## Written task 1
Rewrite the part of the records that opens with the line containing "Инвестиционная деятельность (431, 2074)" and closes with the line containing "Строительство (90, 571)" as a Markdown table with the columns Row and Record line. Number each line and leave out any blank lines.

## Document
-- start --
First, twenty-seven Republican House members signed onto a letter saying, “We will do everything in our power to prevent our laws from being removed…We were elected to protect the most vulnerable in our state.” And The Columbus Dispatch reported this week that House Speaker Jason Stephens said, “The legislature has multiple paths that we will explore to continue to protect innocent life.”
We expected this somewhat: Ohio Republicans spent months undermining democratic norms to prevent Issue 1 from passing, making very clear in the process that they don’t give a shit what voters want. So it makes sense, now that the amendment has passed, that they’d do everything in their power to keep it from repealing their abortion ban.
But in this press release, Republican legislators make clear they’re not just going to do everything within their power—but anything outside of it, as well. The short version? Republicans say they’ll prevent the courts from allowing Issue 1 to take effect:
“To prevent mischief by pro-abortion courts with Issue 1, Ohio legislators will consider removing jurisdiction from the judiciary over this ambiguous ballot initiative. The Ohio legislature alone will consider what, if any, modifications to make to existing laws based on public hearings and input from legal experts on both sides.”
They are threatening to strip power from the courts in order to keep abortion banned! As the Ohio Capital Journal points out, the abortion rights amendment doesn’t take effect until December 7th of this year, and each abortion restriction needs to be individually taken to court and repealed. So what Republicans are suggesting is that they don’t want those restrictions decided by judges, but them.
In the release, Ohio legislators also claim that “foreign billionaires” and “foreign election interference” allowed Issue 1 to pass. This gets at something I wrote about yesterday: They have to paint their opposition as a Big Bad Enemy, because otherwise they’d need to admit that their actual political opposition are just individual women who voted against them.
-- end --
## Entries shown
-- start --
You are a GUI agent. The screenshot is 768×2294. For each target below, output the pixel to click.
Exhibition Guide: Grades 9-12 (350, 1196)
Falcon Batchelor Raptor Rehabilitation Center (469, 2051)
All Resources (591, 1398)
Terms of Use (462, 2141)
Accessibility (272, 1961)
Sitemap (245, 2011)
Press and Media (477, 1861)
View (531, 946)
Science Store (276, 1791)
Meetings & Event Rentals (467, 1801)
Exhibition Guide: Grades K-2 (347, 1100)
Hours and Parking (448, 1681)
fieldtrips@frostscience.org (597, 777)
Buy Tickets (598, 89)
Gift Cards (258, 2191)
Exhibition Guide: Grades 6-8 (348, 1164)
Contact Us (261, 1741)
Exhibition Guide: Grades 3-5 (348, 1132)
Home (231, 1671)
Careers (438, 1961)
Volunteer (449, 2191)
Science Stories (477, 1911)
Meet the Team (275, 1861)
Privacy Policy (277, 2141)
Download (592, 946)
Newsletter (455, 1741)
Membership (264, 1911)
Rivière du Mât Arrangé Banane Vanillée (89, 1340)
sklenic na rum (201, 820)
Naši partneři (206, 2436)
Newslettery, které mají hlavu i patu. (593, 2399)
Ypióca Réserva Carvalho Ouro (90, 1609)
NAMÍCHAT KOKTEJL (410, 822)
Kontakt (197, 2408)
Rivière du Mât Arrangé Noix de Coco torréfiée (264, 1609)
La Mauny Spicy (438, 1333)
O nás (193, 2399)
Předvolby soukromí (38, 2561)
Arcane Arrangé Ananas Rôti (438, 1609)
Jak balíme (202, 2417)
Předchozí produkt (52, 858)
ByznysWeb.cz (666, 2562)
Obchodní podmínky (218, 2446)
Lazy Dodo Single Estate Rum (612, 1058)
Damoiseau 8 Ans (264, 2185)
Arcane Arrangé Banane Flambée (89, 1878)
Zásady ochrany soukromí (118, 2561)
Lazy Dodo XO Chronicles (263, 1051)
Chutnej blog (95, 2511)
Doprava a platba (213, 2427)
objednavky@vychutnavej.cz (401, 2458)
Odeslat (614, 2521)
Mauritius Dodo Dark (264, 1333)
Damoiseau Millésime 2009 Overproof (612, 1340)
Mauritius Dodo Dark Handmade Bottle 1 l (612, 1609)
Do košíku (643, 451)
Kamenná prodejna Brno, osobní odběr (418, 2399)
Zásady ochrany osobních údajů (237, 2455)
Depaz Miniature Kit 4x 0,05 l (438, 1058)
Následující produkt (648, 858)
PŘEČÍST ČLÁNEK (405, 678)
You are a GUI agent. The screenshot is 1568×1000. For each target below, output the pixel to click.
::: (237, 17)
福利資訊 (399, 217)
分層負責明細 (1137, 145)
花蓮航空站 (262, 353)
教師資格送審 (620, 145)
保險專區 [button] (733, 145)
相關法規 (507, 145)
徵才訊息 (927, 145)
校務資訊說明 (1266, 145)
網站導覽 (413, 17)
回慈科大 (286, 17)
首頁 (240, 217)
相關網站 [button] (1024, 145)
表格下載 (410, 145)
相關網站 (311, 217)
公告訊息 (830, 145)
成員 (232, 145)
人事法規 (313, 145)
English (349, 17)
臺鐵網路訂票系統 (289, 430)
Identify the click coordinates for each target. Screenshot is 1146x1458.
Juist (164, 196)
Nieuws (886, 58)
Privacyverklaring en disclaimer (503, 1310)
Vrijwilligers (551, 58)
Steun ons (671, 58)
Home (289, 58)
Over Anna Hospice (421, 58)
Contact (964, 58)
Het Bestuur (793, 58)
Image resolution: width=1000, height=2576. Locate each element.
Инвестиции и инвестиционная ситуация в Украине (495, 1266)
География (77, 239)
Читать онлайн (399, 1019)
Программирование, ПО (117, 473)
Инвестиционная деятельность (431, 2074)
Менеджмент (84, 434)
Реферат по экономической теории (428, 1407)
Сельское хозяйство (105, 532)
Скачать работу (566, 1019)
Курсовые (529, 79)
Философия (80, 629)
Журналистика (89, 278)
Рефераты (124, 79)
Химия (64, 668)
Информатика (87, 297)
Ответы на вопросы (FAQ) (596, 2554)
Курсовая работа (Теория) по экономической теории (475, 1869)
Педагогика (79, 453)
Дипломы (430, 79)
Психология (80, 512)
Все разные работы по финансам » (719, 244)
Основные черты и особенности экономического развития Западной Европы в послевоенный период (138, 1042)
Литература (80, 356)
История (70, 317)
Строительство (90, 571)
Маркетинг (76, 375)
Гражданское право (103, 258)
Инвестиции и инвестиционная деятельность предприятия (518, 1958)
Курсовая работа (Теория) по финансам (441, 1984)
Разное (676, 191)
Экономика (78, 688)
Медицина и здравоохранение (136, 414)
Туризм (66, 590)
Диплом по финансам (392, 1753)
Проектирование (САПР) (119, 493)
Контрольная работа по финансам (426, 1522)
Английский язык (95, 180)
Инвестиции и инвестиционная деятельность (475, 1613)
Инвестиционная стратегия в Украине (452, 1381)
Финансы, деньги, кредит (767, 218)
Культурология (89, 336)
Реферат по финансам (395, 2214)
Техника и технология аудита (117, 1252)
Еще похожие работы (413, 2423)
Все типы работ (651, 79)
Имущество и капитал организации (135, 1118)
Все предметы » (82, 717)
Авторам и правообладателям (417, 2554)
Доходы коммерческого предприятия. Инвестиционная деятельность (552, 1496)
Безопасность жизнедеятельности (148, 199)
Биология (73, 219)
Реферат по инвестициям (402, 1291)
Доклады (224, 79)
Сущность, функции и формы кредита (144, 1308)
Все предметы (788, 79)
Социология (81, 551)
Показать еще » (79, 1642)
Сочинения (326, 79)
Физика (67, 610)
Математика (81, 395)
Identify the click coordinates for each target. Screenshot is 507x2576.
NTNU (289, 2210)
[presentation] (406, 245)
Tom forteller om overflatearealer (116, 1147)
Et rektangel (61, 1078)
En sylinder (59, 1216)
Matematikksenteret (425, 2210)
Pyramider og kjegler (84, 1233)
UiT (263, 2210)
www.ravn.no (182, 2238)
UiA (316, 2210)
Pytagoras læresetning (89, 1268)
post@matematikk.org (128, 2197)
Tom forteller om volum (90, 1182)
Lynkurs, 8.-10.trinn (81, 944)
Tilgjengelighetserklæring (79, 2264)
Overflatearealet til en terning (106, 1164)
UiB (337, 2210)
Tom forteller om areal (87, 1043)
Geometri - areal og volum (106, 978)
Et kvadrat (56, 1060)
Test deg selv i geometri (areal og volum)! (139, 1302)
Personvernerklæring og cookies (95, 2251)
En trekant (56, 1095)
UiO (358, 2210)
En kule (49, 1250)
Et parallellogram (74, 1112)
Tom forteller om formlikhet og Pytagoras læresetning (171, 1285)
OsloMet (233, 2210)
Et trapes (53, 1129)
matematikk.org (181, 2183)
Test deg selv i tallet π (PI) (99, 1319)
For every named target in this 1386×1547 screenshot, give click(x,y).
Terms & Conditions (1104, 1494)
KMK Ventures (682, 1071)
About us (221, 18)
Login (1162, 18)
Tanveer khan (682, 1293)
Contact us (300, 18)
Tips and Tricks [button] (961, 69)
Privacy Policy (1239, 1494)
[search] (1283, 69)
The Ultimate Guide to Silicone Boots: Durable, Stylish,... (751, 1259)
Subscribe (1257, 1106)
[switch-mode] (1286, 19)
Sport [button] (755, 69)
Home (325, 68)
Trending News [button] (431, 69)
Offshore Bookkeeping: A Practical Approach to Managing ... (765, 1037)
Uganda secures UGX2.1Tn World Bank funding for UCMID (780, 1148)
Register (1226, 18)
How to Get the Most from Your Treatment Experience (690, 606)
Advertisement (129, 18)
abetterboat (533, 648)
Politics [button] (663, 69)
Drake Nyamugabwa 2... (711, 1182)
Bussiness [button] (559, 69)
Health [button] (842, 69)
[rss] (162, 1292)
-- end --
## Written task 2
Continue the piece on Ohio Republicans' response to Issue 1 from where it stops.

## Final result 1
| Row | Record line |
|---|---|
| 1 | Инвестиционная деятельность (431, 2074) |
| 2 | Менеджмент (84, 434) |
| 3 | Реферат по экономической теории (428, 1407) |
| 4 | Сельское хозяйство (105, 532) |
| 5 | Скачать работу (566, 1019) |
| 6 | Курсовые (529, 79) |
| 7 | Философия (80, 629) |
| 8 | Журналистика (89, 278) |
| 9 | Рефераты (124, 79) |
| 10 | Химия (64, 668) |
| 11 | Информатика (87, 297) |
| 12 | Ответы на вопросы (FAQ) (596, 2554) |
| 13 | Курсовая работа (Теория) по экономической теории (475, 1869) |
| 14 | Педагогика (79, 453) |
| 15 | Дипломы (430, 79) |
| 16 | Психология (80, 512) |
| 17 | Все разные работы по финансам » (719, 244) |
| 18 | Основные черты и особенности экономического развития Западной Европы в послевоенный период (138, 1042) |
| 19 | Литература (80, 356) |
| 20 | История (70, 317) |
| 21 | Строительство (90, 571) |

## Final result 2
All of this is wildly undemocratic, of course, even by their standards. (I’ve attached the press release here, as well, in case they decide to take it down.)
Over at Slate, law professor Mary Ziegler writes that there are other ways that the amendment could be stymied by Republicans: through the courts themselves. “[T]he people ultimately interpreting the new constitutional amendment are the judges of the Ohio Supreme Court,” she writes. And Republicans have a 4-3 majority.
All of which means, we won—but the fight isn’t close to over.
Attacks in Other States
Thanks to the incredible pro-choice win in Ohio, abortion rights advocates in other states are feeling all the more energized about their own ballot measure efforts.
Here’s where abortion may be on the ballot in 2024: Arizona, Missouri, Florida, Nevada, Colorado, South Dakota, Pennsylvania, Nebraska, Maryland, New York and Washington. (There are also anti-abortion activists working on ballot measures in Iowa and Colorado.) And just yesterday, Minnesota Democrats said that they’re also considering a constitutional amendment to protect abortion rights next session—which would put the issue in front of voters next fall. I found this Associated Press map useful if you need a visual of the state-by-state breakdown:
We know what that means: All of the bullshit we saw in Ohio (and more) will be exported to any state considering a pro-choice measure. It’s already started, for example, in Florida, where activists are in the process of collecting signatures for an abortion rights amendment.
Abortion is banned in Florida after 15 weeks, but Republicans have also passed a 6-week ban. Before the 6-week ban can go into effect, the state Supreme Court needs to issue a ruling on a challenge against the current 15-week ban. Because the Court is stacked with Ron DeSantis appointees, the expectation is that they’ll rule in favor of it, and the 6-week ban will be enacted. That makes the passage of this amendment even more important—not just for Floridians, but people in the entire region who travel to the state for abortion care.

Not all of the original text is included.